A treinta años de la muerte prematura de Foucault (uno de los más graves episodios que habrá que asociar siempre con la epidemia de HIV), corresponde preguntarse qué Foucault recordamos.
No me refiero necesariamente a qué fragmento de pensamiento suyo nos aferramos como a una tabla de flotación en un mar enfurecido, porque para eso habría que responder primero qué relación tenía Foucault con el pensamiento, sino a algo más elemental: qué imagen de Foucault sobrevive en nosotros cada vez que pronunciamos su nombre.
Yo, que no me canso de adherir a su credo, he reivindicado, en varias oportunidades, el Foucault cartógrafo, el que traza mapas estratégicos de investigación, de pensamiento, de escritura: que las traza (que los trazó) quiero decir, para mí, indicándome qué cosas podía yo decir y cuáles no, una vez que me puse a usar esos mapas (por ejemplo: puedo decir matrimonio universal, pero nunca, bajo ningún concepto, “igualitario”).
Me gusta, también, el joven Foucault, que manejaba alocadamente un Jaguar convertible beige por las rutas de Uppsala, donde se había instalado en 1955 como lector de francés por recomendación de Georges Dumézil, uno de sus queridos maestros.
Me fascina el Foucault revoltoso que, vuelto de Túnez, se puso al frente de la reforma universitaria en Vincennes a partir de diciembre de 1968, pese a las reticencias que siempre sostuvo en relación con el Mayo francés (“Lo que vi en Francia en 1968-1969 es exactamente lo contrario de lo que me había interesado en Túnez en marzo de 1968”): la invención filósofica, en esos dos años intensos, pasó no sólo por la forma-libro sino también, y sobre todo, por la forma-institución.
Admiro (y me da miedo) el Foucault polemista, el calvo (cabeza rasurada) de mirada maquiavélica y risa burlona capaz de destruir a cualquier adversario sin perder la elegancia, subrayando apenas los errores de argumentación del otro y repitiendo “yo no dije eso”.
Me dejo llevar por las ensoñaciones y los chismes hacia el Foucault carioca (o bahiano), disfrazado de Carmen Miranda, y me doy cuenta de que las imágenes de Foucault que voy enhebrando no se corresponden propiamente con una “personalidad” o con un “carácter”, por supuesto, tampoco con ninguna “identidad”, sino con poses y maneras de relacionarse con el mundo: suturas.
Hay una cicatriz provocada por la ausencia de un personaje (conceptual) amado y uno recurre a la propia memoria, pero también al propio deseo, para sostener ciertas imágenes como una forma de sobrevida austera, liminar, acaso fantasmática, pero con una potencia de futuro similar a la que se deduce de lo que Foucault escribió, de lo que hizo al escribir, de su risa, de su preocupación por el propio presente y el modo de relacionarse con él.
“Mi Foucault” es un rompecabezas mal armado que nunca entregará una imagen definitiva, completa y plana: es más bien un boceto que se pierde en un pliegue corporal. Ese es el Foucault que yo abrazaría, si pudiera. Contra el mandato arrogante del “yo soy y ésta es mi verdad” prefiero el “existo en este cuerpo que no sé qué es, ni a quién pertenece, ni por cuánto tiempo; existo en relación con tales reglas (que no son proposiciones de verdad, sino indicadores de direccionalidad, forma de vida)”.
Se puede pensar el presente y el mundo de cualquier manera, pero no se puede amar el presente y el mundo sino foucaultianamente.
_ _ _ _ _ _ _
» CONSIGNA 1
Según el texto sobre Foucault, ¿qué auto manejaba el joven Foucault por las rutas de Uppsala?
» CONSIGNA 2
Enumera todos los lugares que el texto sobre Foucault menciona con su nombre propio.

Datos recopilados
_ _ _ _ _ _ _
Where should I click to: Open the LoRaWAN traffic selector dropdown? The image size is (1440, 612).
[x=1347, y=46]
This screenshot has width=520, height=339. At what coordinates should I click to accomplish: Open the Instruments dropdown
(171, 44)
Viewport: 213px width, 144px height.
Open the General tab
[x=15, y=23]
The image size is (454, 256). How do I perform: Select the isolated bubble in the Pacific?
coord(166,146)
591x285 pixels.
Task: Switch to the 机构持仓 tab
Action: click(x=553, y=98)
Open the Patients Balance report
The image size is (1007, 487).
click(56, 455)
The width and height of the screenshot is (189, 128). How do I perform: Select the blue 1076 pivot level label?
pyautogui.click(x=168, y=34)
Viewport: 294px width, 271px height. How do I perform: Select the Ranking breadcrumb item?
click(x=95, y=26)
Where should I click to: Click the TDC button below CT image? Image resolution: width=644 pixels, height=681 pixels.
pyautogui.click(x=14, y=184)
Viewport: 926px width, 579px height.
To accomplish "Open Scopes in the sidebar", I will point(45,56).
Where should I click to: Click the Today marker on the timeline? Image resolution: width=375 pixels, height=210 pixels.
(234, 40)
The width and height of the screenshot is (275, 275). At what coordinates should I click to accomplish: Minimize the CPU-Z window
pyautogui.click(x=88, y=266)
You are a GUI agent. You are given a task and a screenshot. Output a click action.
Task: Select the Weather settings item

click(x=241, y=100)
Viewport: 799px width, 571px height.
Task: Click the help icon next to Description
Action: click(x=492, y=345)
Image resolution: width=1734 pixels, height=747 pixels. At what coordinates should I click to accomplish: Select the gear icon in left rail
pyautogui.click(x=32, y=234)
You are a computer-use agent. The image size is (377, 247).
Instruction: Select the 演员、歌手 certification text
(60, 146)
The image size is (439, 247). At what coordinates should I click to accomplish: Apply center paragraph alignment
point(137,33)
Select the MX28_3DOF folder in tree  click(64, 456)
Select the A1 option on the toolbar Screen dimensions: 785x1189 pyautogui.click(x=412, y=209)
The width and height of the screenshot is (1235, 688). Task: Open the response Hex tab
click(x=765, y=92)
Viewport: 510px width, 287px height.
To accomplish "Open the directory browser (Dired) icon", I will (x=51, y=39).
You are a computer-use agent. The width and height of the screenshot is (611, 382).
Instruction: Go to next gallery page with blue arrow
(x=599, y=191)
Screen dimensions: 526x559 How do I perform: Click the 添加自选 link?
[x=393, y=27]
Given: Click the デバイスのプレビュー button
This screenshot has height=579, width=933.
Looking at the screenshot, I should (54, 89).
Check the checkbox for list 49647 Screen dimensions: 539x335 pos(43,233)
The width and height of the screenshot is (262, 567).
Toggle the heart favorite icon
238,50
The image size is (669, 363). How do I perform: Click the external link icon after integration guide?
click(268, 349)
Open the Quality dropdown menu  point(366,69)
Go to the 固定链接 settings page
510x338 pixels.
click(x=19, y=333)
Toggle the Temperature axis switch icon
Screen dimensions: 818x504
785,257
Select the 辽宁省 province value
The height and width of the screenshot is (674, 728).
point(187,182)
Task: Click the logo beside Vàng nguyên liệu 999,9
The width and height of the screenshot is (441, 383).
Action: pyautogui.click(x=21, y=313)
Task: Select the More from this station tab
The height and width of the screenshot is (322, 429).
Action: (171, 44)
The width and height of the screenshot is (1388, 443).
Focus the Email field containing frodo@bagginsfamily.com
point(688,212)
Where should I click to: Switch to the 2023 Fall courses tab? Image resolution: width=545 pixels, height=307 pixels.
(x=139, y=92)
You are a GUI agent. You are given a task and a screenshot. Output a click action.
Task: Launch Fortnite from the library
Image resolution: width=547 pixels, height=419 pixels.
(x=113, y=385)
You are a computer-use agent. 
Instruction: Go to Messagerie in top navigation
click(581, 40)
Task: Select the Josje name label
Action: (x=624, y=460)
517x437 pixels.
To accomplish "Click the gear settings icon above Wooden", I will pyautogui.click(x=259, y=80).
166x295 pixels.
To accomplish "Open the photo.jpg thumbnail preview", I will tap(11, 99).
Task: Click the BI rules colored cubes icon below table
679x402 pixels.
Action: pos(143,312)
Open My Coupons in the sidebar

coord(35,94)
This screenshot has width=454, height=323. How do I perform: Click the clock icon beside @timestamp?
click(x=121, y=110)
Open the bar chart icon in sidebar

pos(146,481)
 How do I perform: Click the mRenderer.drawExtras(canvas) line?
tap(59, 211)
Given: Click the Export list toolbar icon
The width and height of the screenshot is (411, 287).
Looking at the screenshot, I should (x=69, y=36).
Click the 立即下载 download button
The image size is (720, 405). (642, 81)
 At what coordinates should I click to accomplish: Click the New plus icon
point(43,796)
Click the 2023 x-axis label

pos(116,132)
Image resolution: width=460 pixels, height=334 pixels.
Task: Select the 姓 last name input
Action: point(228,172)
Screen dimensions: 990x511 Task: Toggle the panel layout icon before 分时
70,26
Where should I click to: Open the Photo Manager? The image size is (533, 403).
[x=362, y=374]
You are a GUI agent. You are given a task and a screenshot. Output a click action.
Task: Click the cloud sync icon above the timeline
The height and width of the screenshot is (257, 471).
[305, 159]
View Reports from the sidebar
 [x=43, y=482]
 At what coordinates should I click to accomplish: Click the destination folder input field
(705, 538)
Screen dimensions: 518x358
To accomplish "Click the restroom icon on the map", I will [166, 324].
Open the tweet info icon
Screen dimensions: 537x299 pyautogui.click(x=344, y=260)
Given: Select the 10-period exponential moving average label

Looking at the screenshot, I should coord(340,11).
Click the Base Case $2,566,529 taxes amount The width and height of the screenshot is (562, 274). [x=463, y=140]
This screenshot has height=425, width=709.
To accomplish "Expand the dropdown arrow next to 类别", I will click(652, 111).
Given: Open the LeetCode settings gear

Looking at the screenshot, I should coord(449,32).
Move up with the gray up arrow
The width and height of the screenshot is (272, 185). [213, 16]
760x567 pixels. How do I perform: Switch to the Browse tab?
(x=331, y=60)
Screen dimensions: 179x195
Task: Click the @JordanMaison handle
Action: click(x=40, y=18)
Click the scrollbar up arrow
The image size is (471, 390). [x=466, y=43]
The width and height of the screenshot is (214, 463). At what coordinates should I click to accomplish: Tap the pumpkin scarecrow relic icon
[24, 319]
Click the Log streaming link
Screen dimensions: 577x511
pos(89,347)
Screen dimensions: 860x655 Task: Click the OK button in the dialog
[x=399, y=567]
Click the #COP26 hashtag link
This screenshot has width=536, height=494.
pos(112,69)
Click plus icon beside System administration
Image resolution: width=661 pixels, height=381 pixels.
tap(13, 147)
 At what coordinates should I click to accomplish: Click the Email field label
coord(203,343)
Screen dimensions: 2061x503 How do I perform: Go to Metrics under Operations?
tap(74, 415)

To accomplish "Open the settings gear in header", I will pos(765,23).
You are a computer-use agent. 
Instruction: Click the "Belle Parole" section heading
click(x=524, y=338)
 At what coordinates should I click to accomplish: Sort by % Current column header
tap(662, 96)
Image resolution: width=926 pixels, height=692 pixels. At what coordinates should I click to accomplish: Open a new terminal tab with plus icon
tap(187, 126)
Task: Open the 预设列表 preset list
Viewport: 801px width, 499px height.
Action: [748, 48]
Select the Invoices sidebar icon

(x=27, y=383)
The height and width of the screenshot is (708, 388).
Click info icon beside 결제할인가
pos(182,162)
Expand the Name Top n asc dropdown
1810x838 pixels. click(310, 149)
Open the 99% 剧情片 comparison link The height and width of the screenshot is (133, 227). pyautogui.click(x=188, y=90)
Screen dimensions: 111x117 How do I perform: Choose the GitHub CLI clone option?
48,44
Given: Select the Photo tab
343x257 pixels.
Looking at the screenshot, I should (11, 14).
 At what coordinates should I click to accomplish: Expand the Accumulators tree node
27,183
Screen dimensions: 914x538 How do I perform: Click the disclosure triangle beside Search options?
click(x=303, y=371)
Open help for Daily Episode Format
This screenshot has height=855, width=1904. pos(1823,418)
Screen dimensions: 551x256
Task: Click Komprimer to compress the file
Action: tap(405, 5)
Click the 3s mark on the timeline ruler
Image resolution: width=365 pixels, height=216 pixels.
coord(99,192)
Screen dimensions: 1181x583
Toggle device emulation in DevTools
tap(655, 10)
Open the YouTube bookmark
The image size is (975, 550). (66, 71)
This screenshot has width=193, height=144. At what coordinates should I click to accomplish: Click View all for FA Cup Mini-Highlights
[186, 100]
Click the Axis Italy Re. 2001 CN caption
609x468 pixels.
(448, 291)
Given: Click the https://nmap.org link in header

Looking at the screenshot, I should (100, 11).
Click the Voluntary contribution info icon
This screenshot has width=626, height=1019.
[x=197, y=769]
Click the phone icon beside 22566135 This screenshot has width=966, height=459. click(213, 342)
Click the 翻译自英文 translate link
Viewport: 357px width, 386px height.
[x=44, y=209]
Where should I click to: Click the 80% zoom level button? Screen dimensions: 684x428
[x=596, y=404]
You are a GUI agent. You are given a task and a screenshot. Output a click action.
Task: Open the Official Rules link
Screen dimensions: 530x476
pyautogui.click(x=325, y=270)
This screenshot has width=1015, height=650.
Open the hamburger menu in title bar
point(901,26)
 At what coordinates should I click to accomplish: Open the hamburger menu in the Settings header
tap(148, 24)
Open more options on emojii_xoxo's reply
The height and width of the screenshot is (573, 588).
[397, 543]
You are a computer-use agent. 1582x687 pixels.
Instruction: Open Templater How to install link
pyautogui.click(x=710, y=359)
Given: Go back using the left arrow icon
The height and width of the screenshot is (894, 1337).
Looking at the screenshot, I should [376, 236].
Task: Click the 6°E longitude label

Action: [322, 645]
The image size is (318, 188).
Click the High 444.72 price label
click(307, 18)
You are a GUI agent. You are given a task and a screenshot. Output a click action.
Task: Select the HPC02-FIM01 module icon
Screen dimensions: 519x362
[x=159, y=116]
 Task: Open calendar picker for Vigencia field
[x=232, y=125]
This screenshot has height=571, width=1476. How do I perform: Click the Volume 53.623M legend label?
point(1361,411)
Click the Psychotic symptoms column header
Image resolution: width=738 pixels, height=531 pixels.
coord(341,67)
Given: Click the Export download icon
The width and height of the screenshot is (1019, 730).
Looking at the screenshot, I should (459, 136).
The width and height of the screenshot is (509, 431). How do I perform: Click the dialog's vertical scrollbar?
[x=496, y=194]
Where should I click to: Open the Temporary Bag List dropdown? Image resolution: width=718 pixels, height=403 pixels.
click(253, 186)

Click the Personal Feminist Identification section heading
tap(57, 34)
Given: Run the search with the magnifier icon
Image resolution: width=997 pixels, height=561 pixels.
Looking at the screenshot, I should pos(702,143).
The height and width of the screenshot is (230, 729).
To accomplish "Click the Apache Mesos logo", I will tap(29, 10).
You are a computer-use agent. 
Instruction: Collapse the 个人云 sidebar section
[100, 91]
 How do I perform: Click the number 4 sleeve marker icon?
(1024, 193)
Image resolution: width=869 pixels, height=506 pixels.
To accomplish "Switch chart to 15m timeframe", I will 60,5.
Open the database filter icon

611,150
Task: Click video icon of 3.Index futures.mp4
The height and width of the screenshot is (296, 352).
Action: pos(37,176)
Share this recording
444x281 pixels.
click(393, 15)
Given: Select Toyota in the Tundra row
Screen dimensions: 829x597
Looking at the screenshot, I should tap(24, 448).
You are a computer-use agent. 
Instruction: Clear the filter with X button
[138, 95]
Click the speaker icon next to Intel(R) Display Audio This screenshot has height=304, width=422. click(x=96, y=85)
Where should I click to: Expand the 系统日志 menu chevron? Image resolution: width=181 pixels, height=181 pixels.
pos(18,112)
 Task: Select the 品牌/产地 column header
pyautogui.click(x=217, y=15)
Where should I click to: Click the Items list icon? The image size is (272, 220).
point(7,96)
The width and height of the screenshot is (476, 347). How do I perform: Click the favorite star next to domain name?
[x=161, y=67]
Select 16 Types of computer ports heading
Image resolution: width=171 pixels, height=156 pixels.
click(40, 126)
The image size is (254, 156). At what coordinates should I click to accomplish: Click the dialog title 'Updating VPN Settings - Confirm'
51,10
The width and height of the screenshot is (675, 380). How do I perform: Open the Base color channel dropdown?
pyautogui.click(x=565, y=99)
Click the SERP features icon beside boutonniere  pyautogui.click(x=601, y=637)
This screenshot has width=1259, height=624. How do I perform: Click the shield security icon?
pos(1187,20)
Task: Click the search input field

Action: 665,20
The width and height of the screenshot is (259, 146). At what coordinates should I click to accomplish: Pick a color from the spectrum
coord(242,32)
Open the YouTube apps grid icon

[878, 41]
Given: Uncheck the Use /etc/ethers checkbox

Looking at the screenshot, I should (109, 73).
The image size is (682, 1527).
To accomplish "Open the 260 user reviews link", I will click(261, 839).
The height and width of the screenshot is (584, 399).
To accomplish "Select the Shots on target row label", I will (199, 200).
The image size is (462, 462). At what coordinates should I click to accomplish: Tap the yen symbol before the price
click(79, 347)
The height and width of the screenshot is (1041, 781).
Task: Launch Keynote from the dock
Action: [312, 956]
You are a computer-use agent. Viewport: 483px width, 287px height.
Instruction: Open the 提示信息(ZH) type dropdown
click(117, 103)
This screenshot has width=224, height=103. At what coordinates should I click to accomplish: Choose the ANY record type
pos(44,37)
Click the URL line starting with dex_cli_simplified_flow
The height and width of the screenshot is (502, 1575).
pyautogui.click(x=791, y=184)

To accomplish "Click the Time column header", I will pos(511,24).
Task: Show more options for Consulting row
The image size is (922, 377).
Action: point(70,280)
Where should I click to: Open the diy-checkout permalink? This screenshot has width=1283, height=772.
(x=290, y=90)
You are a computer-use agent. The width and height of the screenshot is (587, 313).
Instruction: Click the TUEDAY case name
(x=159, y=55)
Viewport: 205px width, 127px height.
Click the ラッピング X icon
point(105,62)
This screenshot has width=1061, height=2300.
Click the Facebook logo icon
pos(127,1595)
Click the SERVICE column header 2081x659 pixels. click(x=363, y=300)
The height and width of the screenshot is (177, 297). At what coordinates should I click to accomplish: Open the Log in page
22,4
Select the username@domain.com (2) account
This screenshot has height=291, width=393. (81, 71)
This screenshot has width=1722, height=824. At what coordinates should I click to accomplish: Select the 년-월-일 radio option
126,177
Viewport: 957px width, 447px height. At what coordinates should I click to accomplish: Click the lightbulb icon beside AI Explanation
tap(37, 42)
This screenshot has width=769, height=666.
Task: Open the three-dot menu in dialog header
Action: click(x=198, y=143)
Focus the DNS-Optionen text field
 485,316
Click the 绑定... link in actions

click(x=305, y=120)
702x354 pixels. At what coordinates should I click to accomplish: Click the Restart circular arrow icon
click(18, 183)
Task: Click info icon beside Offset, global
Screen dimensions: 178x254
_ _ _ _ _ _ _
» RESPUESTA 1
Un Jaguar convertible beige.

» RESPUESTA 2
Uppsala, Túnez, Vincennes y Francia.